Note: you can set the graph argument to TRUE if you want to see a biplot with just the variables (vectors), but this does not show your data points (individual observations).

iris_pca$eig 
iris_pca$var

In the FactoMineR package, to view your PCA object, you need to also further specify what you would like to view with a $[insert specific thing]. If you just run the name of your object, a handy menu will pop up. I specified $eig to view the eigenvalues for the principal components and $var for the results for the outcome variables.

scree plot

fviz_eig(iris_pca, addlabels = TRUE)

A scree plot can be used to visualize the variation explained by successive principal components (% variation explained by PC1, % more variation explained by PC2 etc.). In my opinion, it's nicer to look at than the output from iris_pca$eig, while conveying the same message.

Traditionally, you want to retain all the principal components whose eigenvalues >1. You can also make this judgement call by looking at the PC (x-axis) at which the line "levels off" (levelling off point - 1) to determine the amount of principal components that you want to retain in your analysis because they explain most of the variation in the data while keeping everything parsimonious (i.e. it's good enough!). There have been debates about which method is better but that is beyond my scope of knowledge.

Fun fact: a "scree" is a sloped mass of loose rocks at the base of a cliff, resembling how the line drops off in the plot.

variable contributions

fviz_contrib(iris_pca, choice="var", axes = 1) 
fviz_contrib(iris_pca, choice="var", axes = 2)

We can also visualize the contribution of each variable to each principal component. In other words, how much of the variance in the principal component is explained by each variable. If we are using factor analysis language, this is similar to factor loadings. We are only looking at contributions to PC1 and PC2 because those are the ones represented in our biplot, but you can look at the other PCs by setting the value in the axes argument to your PC of interest.

Again, this is a nicer way of looking at the output from iris_pca$var that also organizes the contributions from highest to lowest. This is helpful when you have lots of outcome variables.

plot on a biplot

fviz_pca_biplot(iris_pca, 
                col.var = "contrib",
                gradient.cols = c("#00AFBB", "#E7B800", "#FC4E07")) + 
  ggtitle("Iris Dataset")

Here, we visualize the results of the PCA in a biplot.

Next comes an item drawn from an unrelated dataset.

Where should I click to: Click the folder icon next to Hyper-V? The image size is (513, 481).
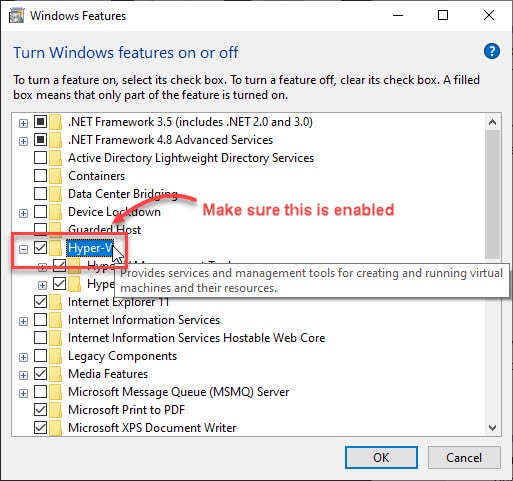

This biplot has only two axes, as the name would suggest, so the data points are represented along only two dimensions (i.ee two principal components). This is fine for our iris dataset, because when we look at our eigenvalues, 1-2 PCs is enough to explain most of the variation in our data. But for more high dimensional datasets, two dimensions may not be enough for visualization and the some patterns in the data may be lost when only viewed in two dimensions.

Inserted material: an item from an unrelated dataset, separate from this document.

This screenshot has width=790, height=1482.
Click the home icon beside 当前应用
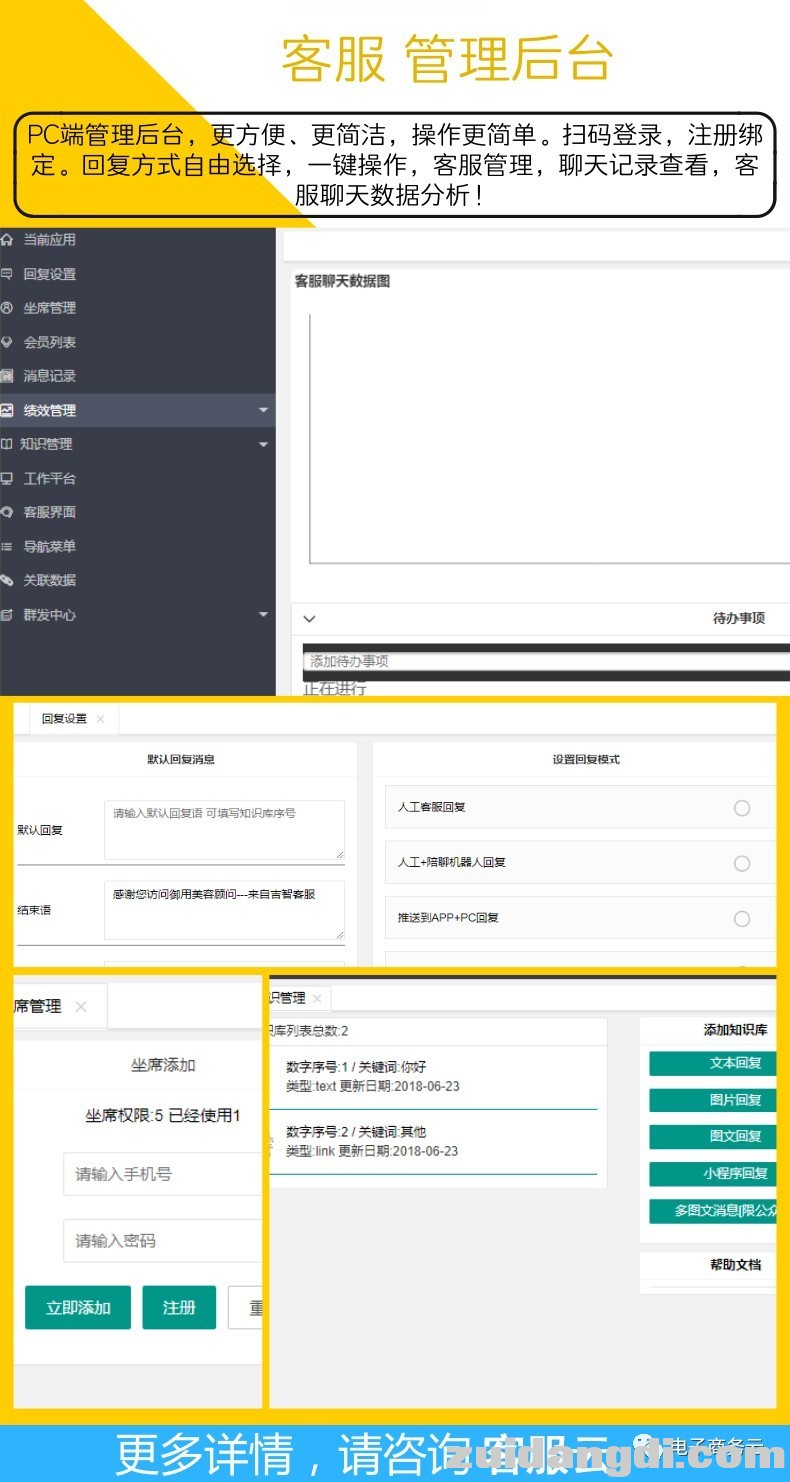click(7, 240)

Additionally, I added the argument col.var to colour code the vectors (variables) in the plot to visually represent that information. Another potentially helpful argument is "repel = TRUE" so the numerical labelling of each data points is offset such that there is no overlap. However, with a lot of data points, this can get visually overwhelming. It's also not really necessary if you don't intend on drawing conclusions about any one data point.

grouping in the biplot

fviz_pca_ind(iris_pca, 
             label="none", 
             habillage=iris$Species,
             addEllipses=TRUE, 
             ellipse.level=0.95) + 
  ggtitle("Iris Dataset Grouped by Species")

Finally, our qualitative outcome variable can come in handy. We can group our data points in the biplot by some categorization to inform of us of any group-specific patterns. In our case, this would be the species of each iris individual. This could also be something like treatment type in experimental manipulations (e.g. Treatment A, Treatment B, Control).